■ EXERCISE BRIEF
Every record that follows should appear again in your answer, exactly the same.

(Saved entries)

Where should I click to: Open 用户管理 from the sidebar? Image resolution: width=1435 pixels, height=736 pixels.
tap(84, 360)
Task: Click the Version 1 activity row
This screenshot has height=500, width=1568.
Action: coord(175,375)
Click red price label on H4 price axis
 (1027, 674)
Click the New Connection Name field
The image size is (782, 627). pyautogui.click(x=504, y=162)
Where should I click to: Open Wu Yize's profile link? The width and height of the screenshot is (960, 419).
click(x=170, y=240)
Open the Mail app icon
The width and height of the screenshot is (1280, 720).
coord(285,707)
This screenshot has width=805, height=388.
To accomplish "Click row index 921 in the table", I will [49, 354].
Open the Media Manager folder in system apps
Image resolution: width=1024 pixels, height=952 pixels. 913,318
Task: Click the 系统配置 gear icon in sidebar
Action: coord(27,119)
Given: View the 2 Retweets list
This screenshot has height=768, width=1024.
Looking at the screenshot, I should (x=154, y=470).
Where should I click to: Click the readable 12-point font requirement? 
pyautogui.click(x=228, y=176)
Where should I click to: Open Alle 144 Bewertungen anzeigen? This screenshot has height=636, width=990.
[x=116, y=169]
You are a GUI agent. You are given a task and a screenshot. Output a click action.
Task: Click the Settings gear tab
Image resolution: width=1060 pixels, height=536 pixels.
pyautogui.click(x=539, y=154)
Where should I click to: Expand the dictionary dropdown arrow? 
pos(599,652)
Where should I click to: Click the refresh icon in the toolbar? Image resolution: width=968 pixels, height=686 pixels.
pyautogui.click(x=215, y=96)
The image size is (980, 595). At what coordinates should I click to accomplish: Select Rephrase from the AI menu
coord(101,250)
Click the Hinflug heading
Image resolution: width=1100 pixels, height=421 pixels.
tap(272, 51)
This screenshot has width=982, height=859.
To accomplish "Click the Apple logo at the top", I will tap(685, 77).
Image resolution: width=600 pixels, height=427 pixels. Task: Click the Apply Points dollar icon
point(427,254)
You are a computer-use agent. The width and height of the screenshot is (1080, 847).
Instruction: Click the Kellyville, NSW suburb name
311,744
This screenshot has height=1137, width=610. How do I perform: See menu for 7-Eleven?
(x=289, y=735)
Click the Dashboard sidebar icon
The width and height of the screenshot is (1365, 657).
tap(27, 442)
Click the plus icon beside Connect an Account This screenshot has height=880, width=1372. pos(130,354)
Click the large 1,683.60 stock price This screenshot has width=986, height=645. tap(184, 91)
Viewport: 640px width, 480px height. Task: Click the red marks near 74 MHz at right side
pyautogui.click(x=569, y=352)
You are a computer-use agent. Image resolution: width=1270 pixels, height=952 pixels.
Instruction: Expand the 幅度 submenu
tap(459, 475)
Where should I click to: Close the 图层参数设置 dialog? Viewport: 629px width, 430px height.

■ COMPLETED TASK
Where should I click to: Open 用户管理 from the sidebar? Image resolution: width=1435 pixels, height=736 pixels.
tap(84, 360)
Task: Click the Version 1 activity row
This screenshot has height=500, width=1568.
Action: coord(175,375)
Click red price label on H4 price axis
 (1027, 674)
Click the New Connection Name field
The image size is (782, 627). pyautogui.click(x=504, y=162)
Where should I click to: Open Wu Yize's profile link? The width and height of the screenshot is (960, 419).
click(x=170, y=240)
Open the Mail app icon
The width and height of the screenshot is (1280, 720).
coord(285,707)
This screenshot has width=805, height=388.
To accomplish "Click row index 921 in the table", I will [49, 354].
Open the Media Manager folder in system apps
Image resolution: width=1024 pixels, height=952 pixels. 913,318
Task: Click the 系统配置 gear icon in sidebar
Action: coord(27,119)
Given: View the 2 Retweets list
This screenshot has height=768, width=1024.
Looking at the screenshot, I should (x=154, y=470).
Where should I click to: Click the readable 12-point font requirement? 
pyautogui.click(x=228, y=176)
Where should I click to: Open Alle 144 Bewertungen anzeigen? This screenshot has height=636, width=990.
[x=116, y=169]
You are a GUI agent. You are given a task and a screenshot. Output a click action.
Task: Click the Settings gear tab
Image resolution: width=1060 pixels, height=536 pixels.
pyautogui.click(x=539, y=154)
Where should I click to: Expand the dictionary dropdown arrow? 
pos(599,652)
Where should I click to: Click the refresh icon in the toolbar? Image resolution: width=968 pixels, height=686 pixels.
pyautogui.click(x=215, y=96)
The image size is (980, 595). At what coordinates should I click to accomplish: Select Rephrase from the AI menu
coord(101,250)
Click the Hinflug heading
Image resolution: width=1100 pixels, height=421 pixels.
tap(272, 51)
This screenshot has width=982, height=859.
To accomplish "Click the Apple logo at the top", I will tap(685, 77).
Image resolution: width=600 pixels, height=427 pixels. Task: Click the Apply Points dollar icon
point(427,254)
You are a computer-use agent. The width and height of the screenshot is (1080, 847).
Instruction: Click the Kellyville, NSW suburb name
311,744
This screenshot has height=1137, width=610. How do I perform: See menu for 7-Eleven?
(x=289, y=735)
Click the Dashboard sidebar icon
The width and height of the screenshot is (1365, 657).
tap(27, 442)
Click the plus icon beside Connect an Account This screenshot has height=880, width=1372. pos(130,354)
Click the large 1,683.60 stock price This screenshot has width=986, height=645. tap(184, 91)
Viewport: 640px width, 480px height. Task: Click the red marks near 74 MHz at right side
pyautogui.click(x=569, y=352)
You are a computer-use agent. Image resolution: width=1270 pixels, height=952 pixels.
Instruction: Expand the 幅度 submenu
tap(459, 475)
Where should I click to: Close the 图层参数设置 dialog? Viewport: 629px width, 430px height.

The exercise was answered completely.